Oneworld: What book do you wish you had written?

Sophie Hughes: Any childhood desire to write a book disappeared when I began translating. I would love to retranslate Pedro Páramo by Juan Rulfo.

OW: Can you send us a photo of your bookshelf?

SH: Yes.

Sophie Hughes bookshelf


OW: What’s your favourite short story?

SH: Maybe because of the creative investment involved in mimicking an author’s voice until you “are” their voice in English, texts often become temporary favourites when I translate them. So my current favourite short story is one by Laia from her collection, El esquinista. ‘The Cornerist’ is frightening, and frighteningly imaginative. More so even than novels, I want short stories to transport me (to re-focus my mind’s eye, or jolt me from one emotional state to another); ‘The Cornerist’—set in a daunting imagined future and whose moribund protagonist is the leading figure in an art form that doesn’t exist (outside the story)—does just that.

OW: What’s your biggest literary pet peeve?

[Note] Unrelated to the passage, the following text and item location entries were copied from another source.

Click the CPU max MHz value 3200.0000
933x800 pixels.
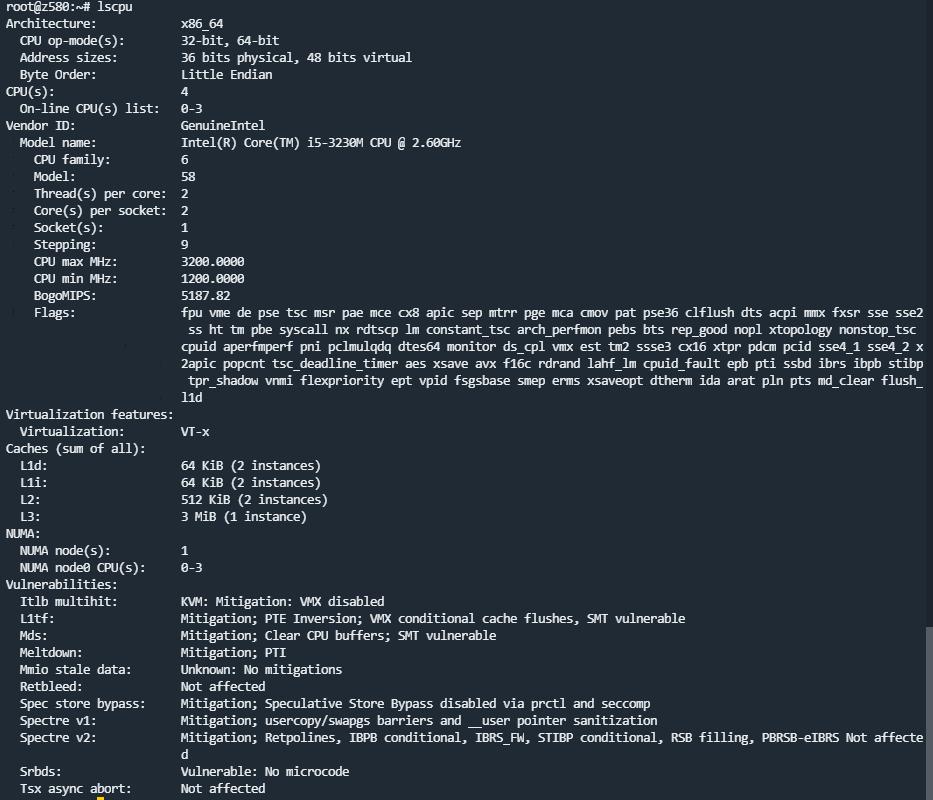click(212, 262)
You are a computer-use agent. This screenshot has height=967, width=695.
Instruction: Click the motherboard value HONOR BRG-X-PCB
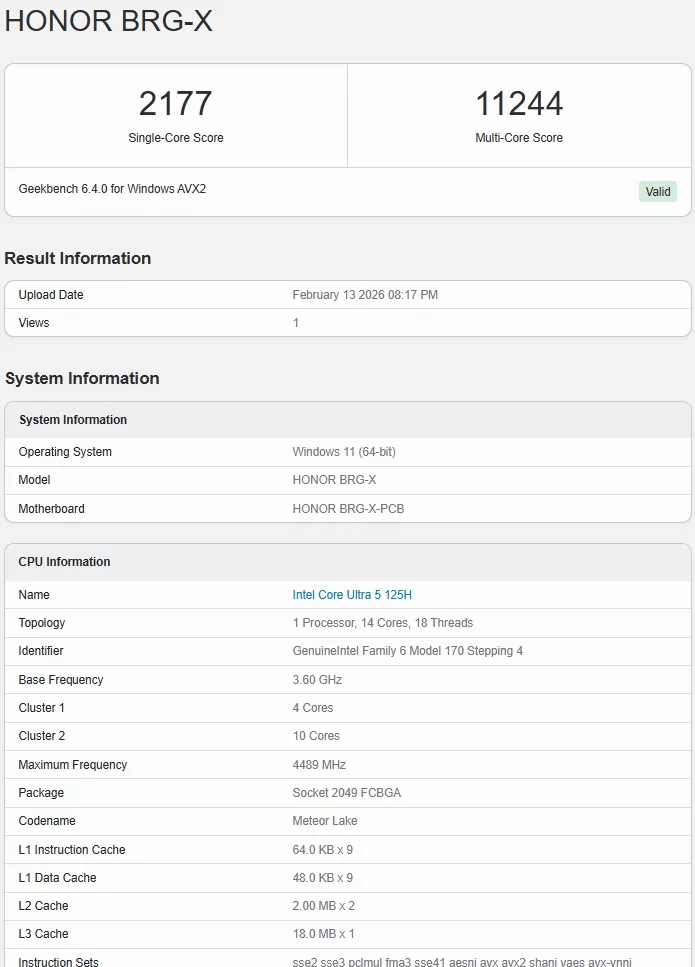[348, 509]
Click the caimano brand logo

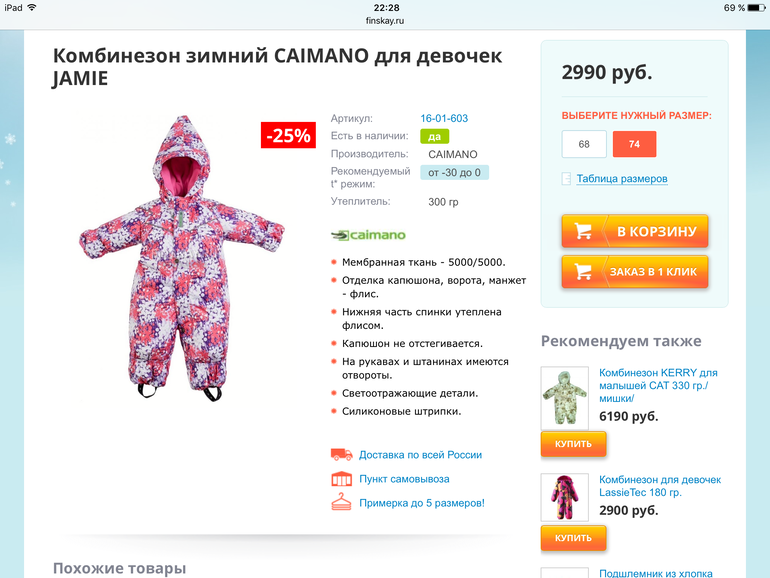(368, 235)
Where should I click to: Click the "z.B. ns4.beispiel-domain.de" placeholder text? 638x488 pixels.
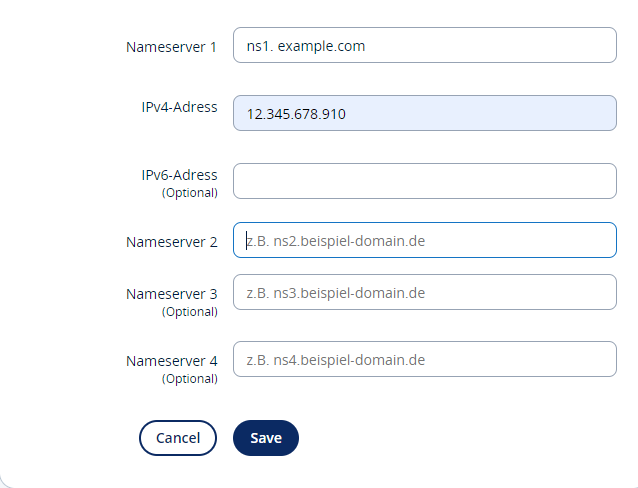336,359
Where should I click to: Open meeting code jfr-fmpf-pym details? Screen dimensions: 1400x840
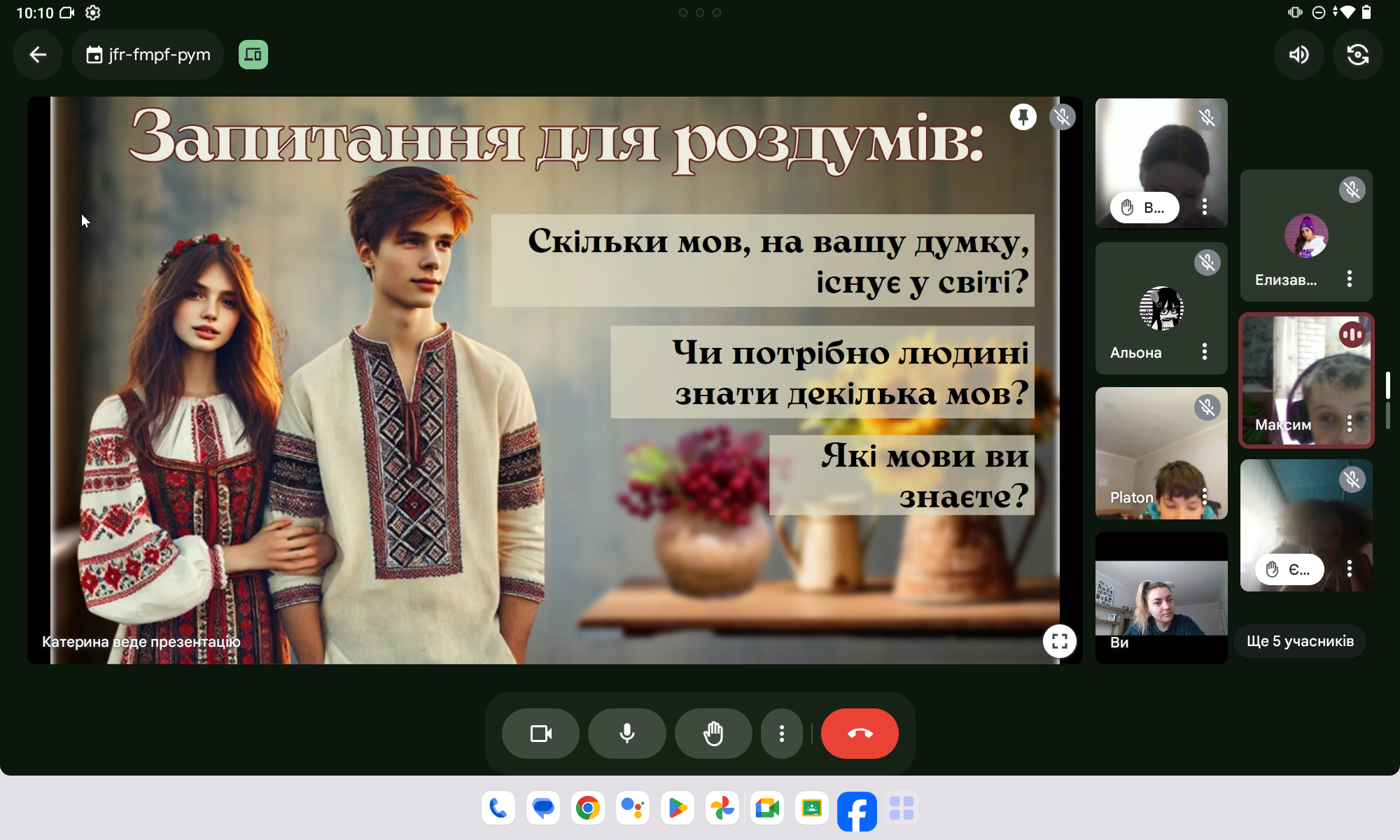click(x=148, y=55)
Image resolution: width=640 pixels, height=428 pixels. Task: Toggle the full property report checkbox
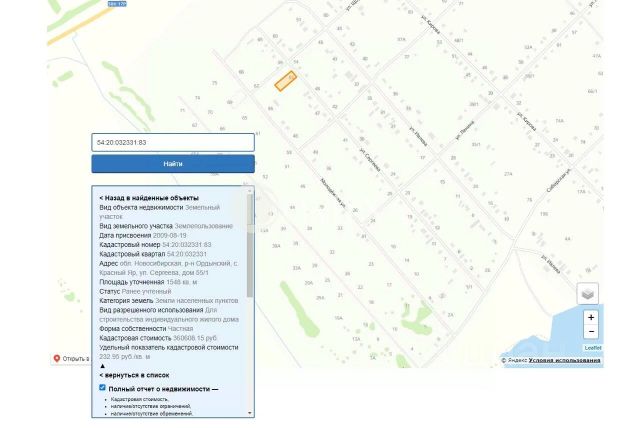click(x=102, y=388)
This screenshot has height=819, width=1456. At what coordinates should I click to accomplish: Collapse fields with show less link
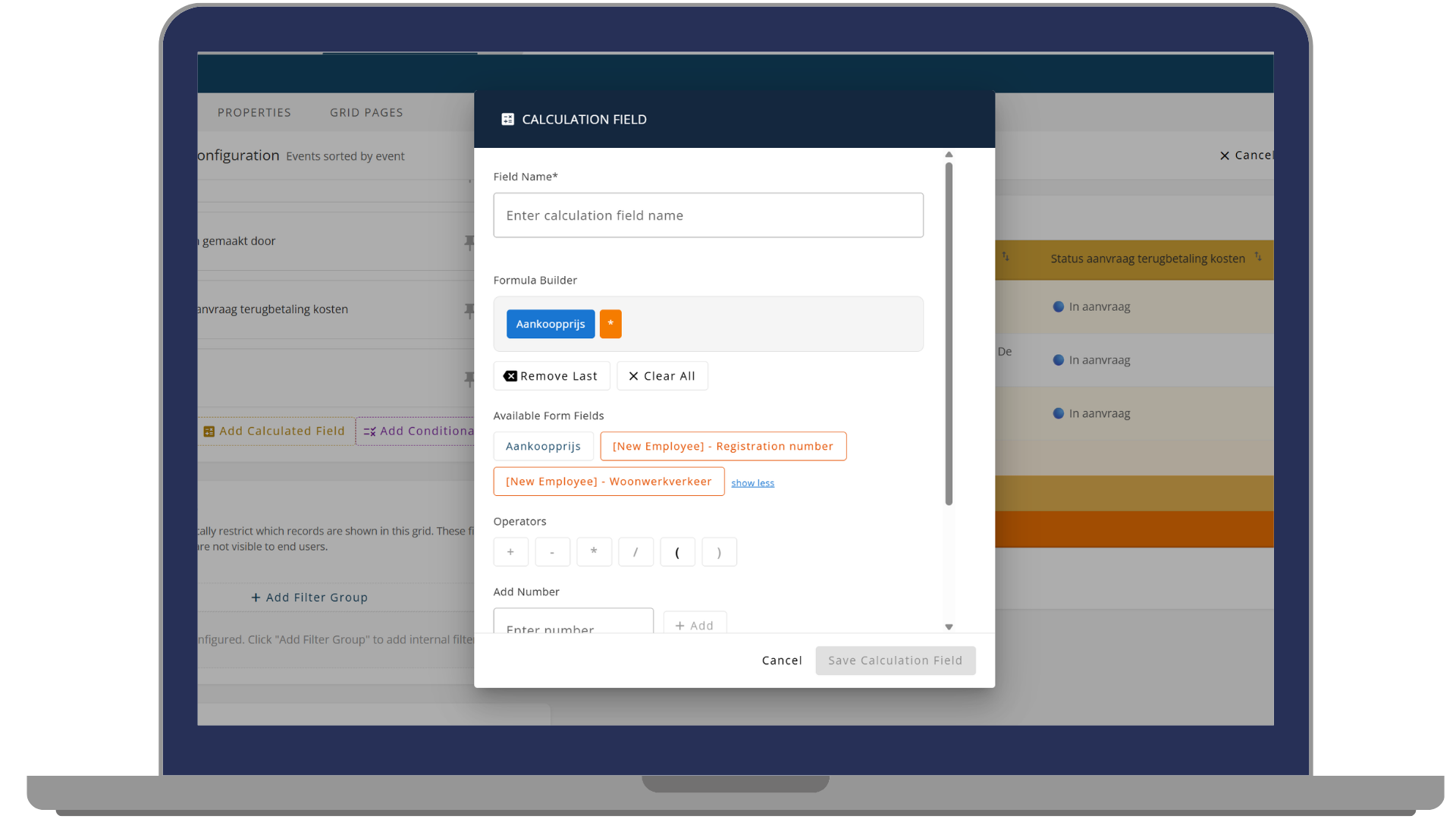click(x=752, y=483)
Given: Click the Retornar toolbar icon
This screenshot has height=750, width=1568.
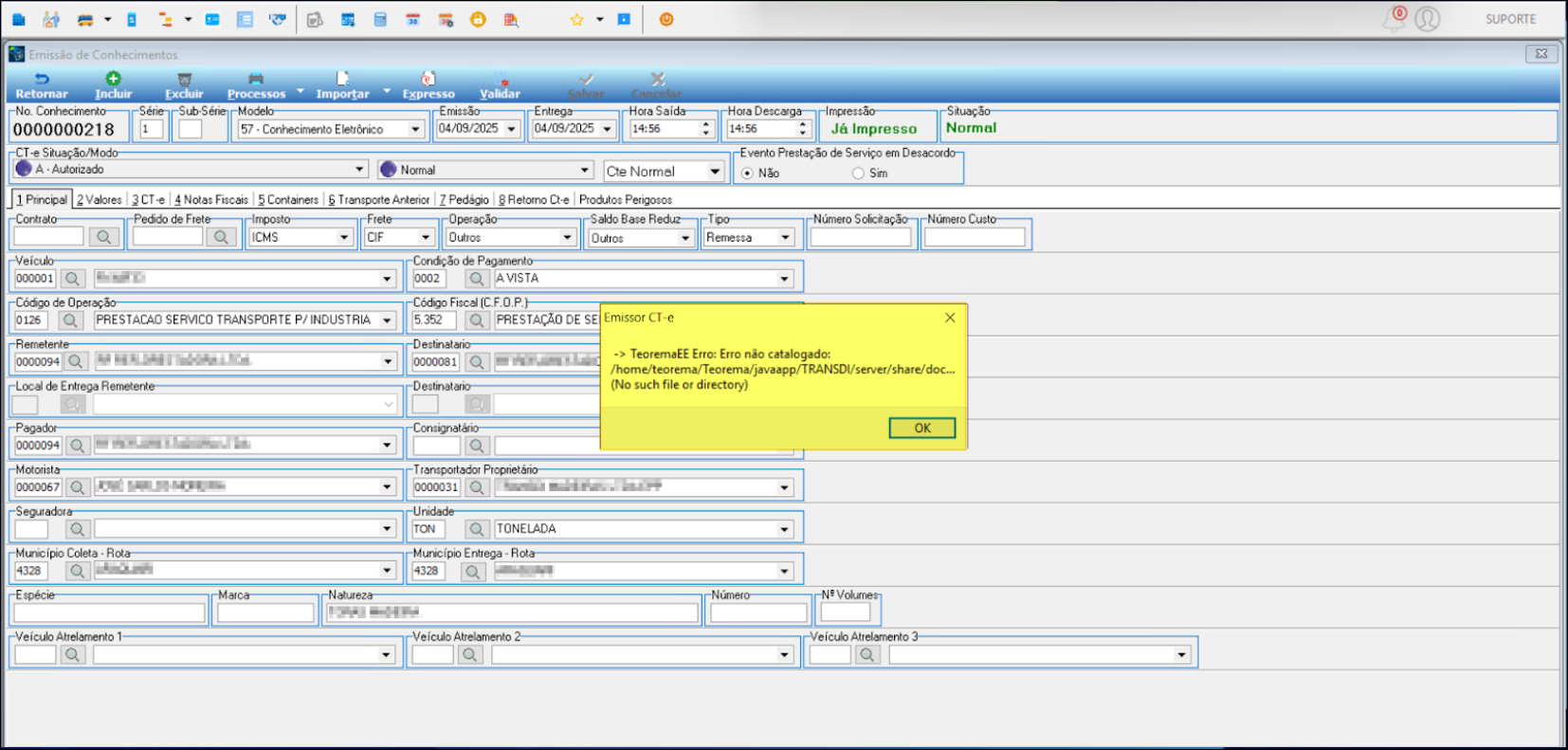Looking at the screenshot, I should coord(42,80).
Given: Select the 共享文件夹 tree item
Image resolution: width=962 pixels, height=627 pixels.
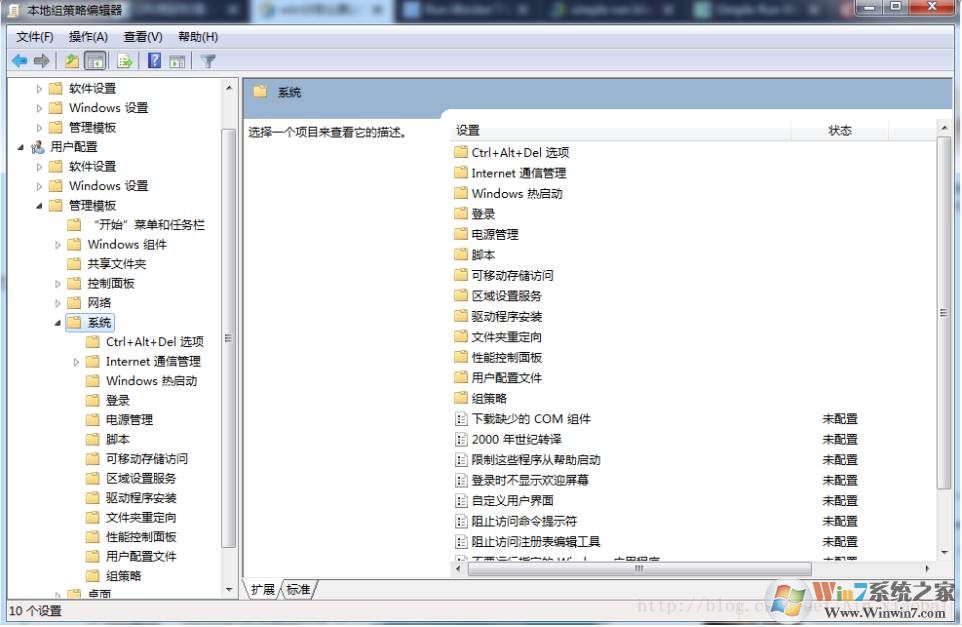Looking at the screenshot, I should [116, 264].
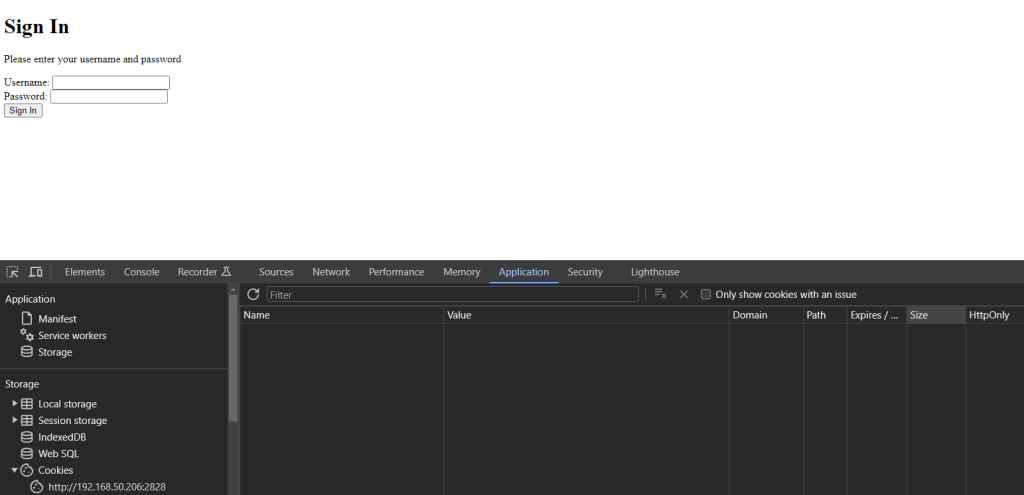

SH: It’s not a pet peeve, but for a while now I’ve avoided, where possible, debut novels in the first person. I miss omnipotent third person narrators: the irony and sense of delicious complicity they can provide. The best example of one from recent times that comes to mind is actually a Oneworld book I loved (but as translator lost): The Sky Over Lima by Juan Gómez Bárcena.

OW: What’s your favourite bookshop ever?

SH: The most bizarre second hand bookshop in Istanbul, secreted away on a steep, narrow lane somewhere around the Galata Tower, which doesn’t have a name, and may not even still exist. There was something dreamlike about the place (the young scientist who ‘ran’ it, living in the back and fixing watches all day, offered us tea and let us sit in there for hours reading), and you got lost in its particular glow, as if it were itself a good book. Other than that, bookshops I admire or love to visit: Brazos Books in Texas, LRB, El Péndulo in Mexico City, McNally Jackson in NYC, and the Tate Modern book shop.